The history behind this place is too lengthy to share here, but suffice it to say that there is more than meets the eye when it comes to the towns of Brunswick and Topsham. Perhaps I’ll do a post on the bar-hopping ladies of the early 1800s someday. Enjoy watching the video while reading about some of the mills that made use of this waterpower in the mid 1800s.

First, the “Pejepscot Falls,” on the Androscoggin river, at the head of tide; total height of fall about forty-one (40 83) feet above common high tide; whole horizontal distance, 1,980 feet. “The fall can be increased to fifty-five feet by raising the upper dam, and the damage from flowage would be very slight, the land on both sides of the river for eight miles to Little River Village being mostly high.”

Formation of the Falls.—The natural falls consist of coarse graphic granite and gneiss. The rock upon the middle fall projects above the water at several points, serving as natural abutments to the several sections of the dam. The lower fall has an island near middle of stream, Shad Island. There are three pitches.

The minimum power at this point, as at others above, is capable of very great increase, at least trebled, by the improvement of the great natural reservoirs upon the river. This I shall be able to set forth more fully in the next report. It is a power, at the lowest estimate that can be put upon it, of the first magnitude.

Lay of the land excellent for the location of mills and factories, there being a broad natural slope below the falls of sufficient extent to accommodate any required number of constructions. Colonel Baldwin judges the best sites to be upon the left bank. Advantages for the conveyance of water by canals, first-class. The stone in the immediate vicinity of the falls is suitable for foundations and such coarse work. Building granite of excellent quality within two miles, and excellent clay for bricks close at hand. Lime burned in town.

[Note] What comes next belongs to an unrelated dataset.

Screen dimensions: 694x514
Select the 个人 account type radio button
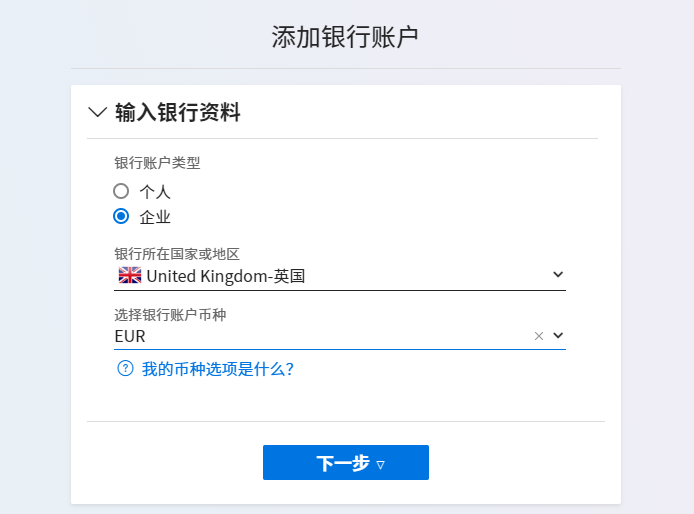point(121,191)
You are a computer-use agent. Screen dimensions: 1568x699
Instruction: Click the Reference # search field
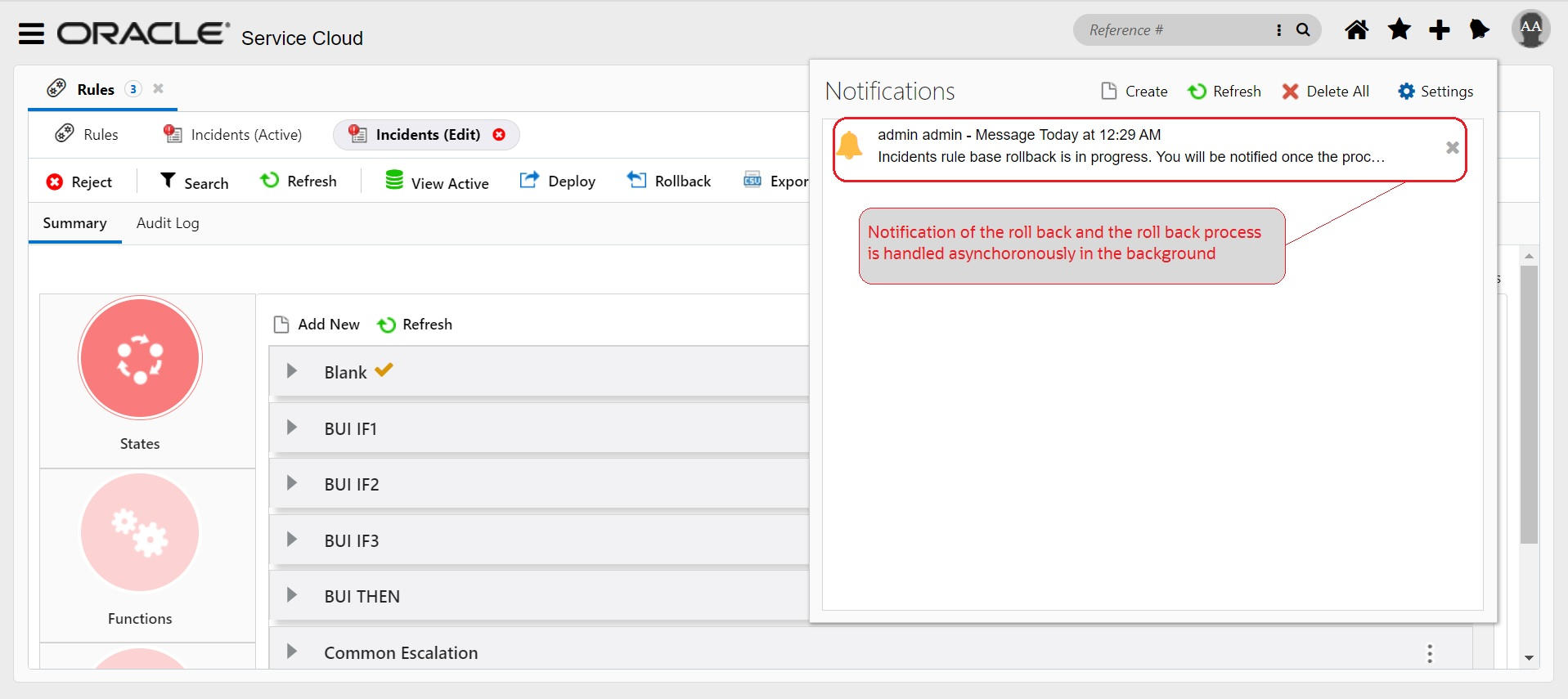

The privilege is owned by about fifteen different proprietors, resident in the vicinity.

-Improvements.—Two dams constructed of wood, leaky at present, as indeed they always have been. The upper or third dam rotted down and was carried away a few years ago. The power has been so much in surplus that the leakage has been of no importance. The machinery employed is by no means of the best construction for economizing power or in other respects. This statement does not apply, however, to the cotton mill. This is located on the middle dam on the Brunswick side, a natural site for a mill of 50,000 spindles being close by it on the same dam, and is the property of the Cabot Manufacturing Co., organized 1857, capital $400,000 ; mill recently enlarged, best of machinery put in, 25,000 spindles, employs about 500 hands, manufactures fine and coarse sheetings and drills. The company own thirty acres of land on the two sides of the river, and seventy-five tenements. Agent, Benjamin Greene, Brunswick. There are also on the Brunswick side two flour mills andtwo saw mills. Upon the Topsham side are one flour mill and two sawmills. Various small machinery, in addition, is run upon both sides of the river. A very small proportion of the power is now used. It was formerly employed in manufacturing lumber, thirty saws being used; now only four single saws and a gang.

Accessibility.—Brunswick and Topsham are connected by railroads with Portland, Bath and the interior. Vessels of 1,000 tons can come within five miles of the falls, but from that point would be obliged to “lighter up,” the channel being obstructed with shifting sands. The river is “frozen for four and a half to five months yearly.” From the falls to Casco bay is three miles, the country a dead level; a railroad could be built at small expense, opening upon excellent harborage.

Second power, Quaker Mill pond, on the Androscoggin, three miles above the Pejepscot falls, will furnish power for a number of saws. It may in time serve a purpose of great importance as a reservoir against the day drouths at Brunswick, caused by the stoppage of the run at Lewiston by night in the low water season.

“Any parties who come amongst us with a view to the improvement of our water-power, will meet a cordial reception and substantial cooperation from both sides of the river.”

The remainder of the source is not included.